» Set task: Copy out every line of the records below word for word, leaving out the pictures.

(Screen-element location records)
------------------------------
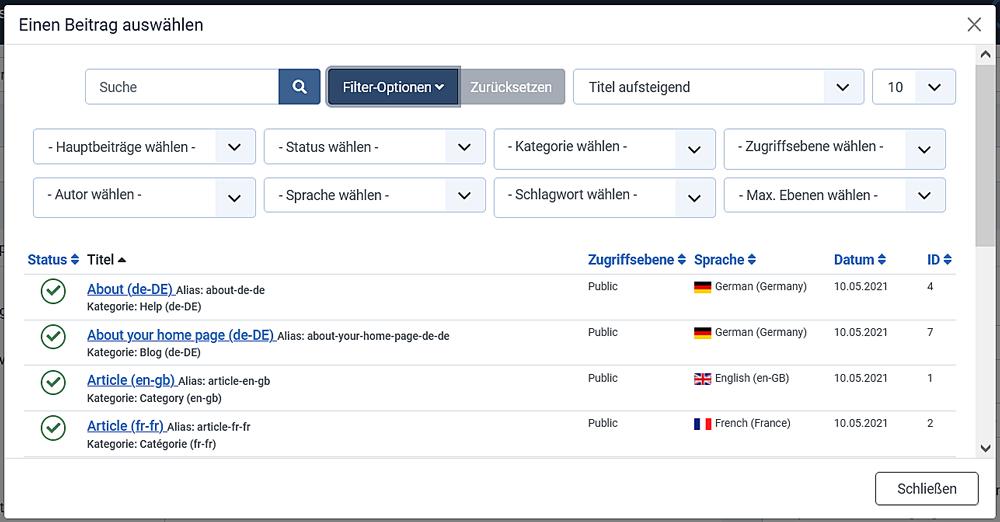Expand the Kategorie wählen filter
The width and height of the screenshot is (1000, 522).
(604, 148)
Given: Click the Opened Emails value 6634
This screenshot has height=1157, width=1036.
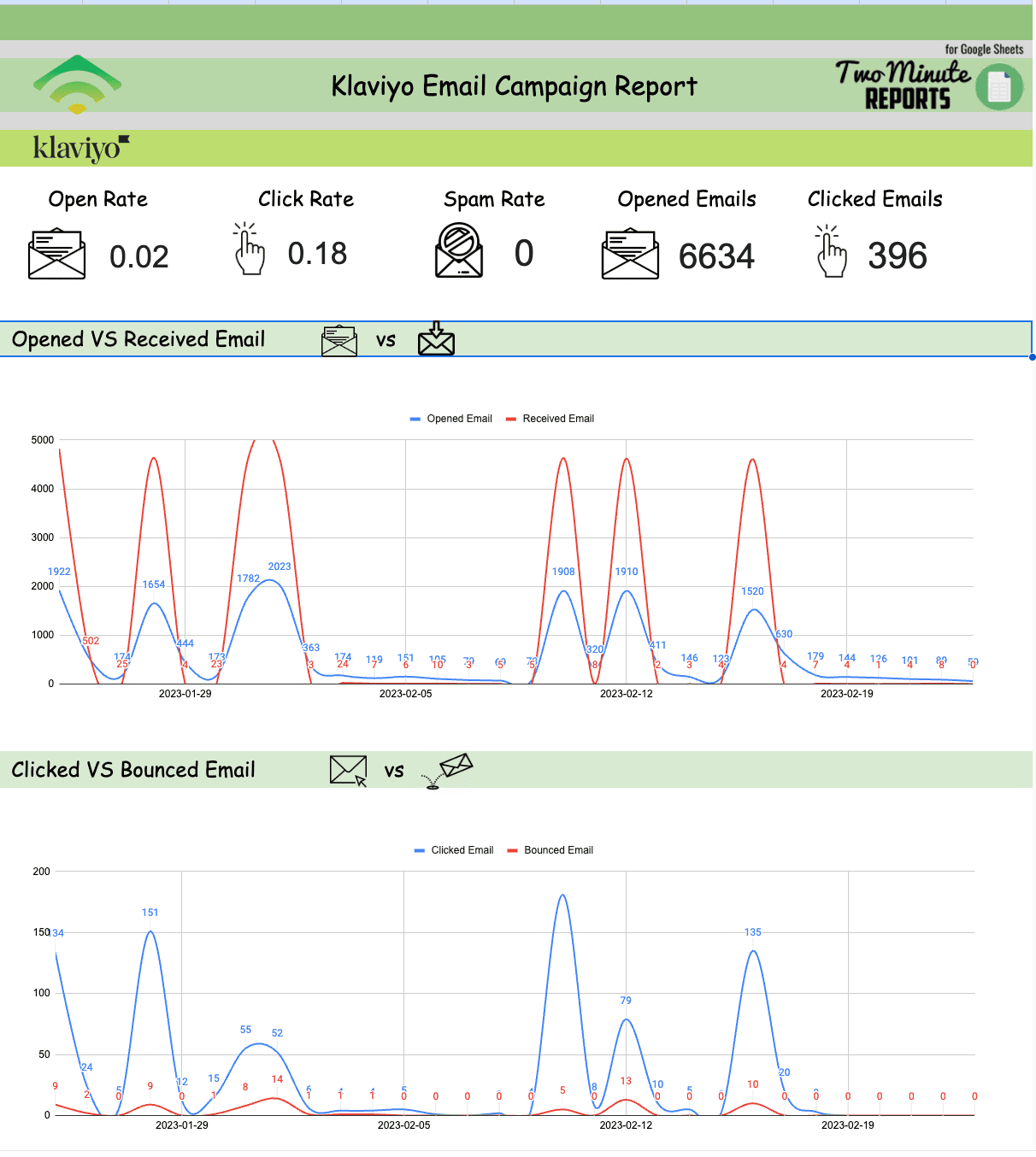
------------------------------
» The reply:
Expand the Kategorie wählen filter
The width and height of the screenshot is (1000, 522).
(604, 148)
Given: Click the Opened Emails value 6634
This screenshot has height=1157, width=1036.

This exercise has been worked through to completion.